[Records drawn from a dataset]
»»
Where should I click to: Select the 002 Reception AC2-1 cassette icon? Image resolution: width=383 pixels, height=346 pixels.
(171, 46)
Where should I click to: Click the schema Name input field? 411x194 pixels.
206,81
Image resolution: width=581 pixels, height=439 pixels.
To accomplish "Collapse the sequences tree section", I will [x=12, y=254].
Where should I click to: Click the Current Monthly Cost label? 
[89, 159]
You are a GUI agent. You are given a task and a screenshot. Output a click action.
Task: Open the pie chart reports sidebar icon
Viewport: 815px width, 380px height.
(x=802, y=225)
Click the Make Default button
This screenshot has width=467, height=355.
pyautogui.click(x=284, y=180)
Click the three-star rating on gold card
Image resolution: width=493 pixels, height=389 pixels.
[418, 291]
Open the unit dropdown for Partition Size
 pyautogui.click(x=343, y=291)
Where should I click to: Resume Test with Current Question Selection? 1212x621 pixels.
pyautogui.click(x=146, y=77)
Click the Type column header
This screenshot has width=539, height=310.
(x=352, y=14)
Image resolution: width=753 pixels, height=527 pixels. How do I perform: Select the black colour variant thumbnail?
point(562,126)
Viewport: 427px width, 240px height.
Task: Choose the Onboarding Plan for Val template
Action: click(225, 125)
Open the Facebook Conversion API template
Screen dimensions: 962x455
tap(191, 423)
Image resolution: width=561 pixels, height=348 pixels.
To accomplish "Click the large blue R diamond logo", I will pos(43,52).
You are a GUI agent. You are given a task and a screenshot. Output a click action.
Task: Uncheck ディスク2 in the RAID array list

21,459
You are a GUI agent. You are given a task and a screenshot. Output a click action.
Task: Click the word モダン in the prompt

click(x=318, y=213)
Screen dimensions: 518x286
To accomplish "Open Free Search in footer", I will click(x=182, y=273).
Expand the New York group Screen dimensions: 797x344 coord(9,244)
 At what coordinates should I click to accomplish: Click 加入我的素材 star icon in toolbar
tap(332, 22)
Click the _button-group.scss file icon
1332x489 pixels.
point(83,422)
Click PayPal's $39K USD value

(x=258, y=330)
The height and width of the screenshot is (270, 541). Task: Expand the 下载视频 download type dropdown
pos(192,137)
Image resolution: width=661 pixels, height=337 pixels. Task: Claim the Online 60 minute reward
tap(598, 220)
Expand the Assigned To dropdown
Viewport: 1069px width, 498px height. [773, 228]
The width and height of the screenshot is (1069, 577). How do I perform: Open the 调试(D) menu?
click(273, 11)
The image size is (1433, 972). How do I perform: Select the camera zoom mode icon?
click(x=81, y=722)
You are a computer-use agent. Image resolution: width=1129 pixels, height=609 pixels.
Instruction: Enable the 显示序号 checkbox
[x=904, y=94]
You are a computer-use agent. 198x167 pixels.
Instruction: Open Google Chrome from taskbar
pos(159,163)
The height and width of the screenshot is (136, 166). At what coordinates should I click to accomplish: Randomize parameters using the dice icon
««
Activity: Check every line of the data for the string "will". Give the number of lines that have it, and only that.

Result of this task: 3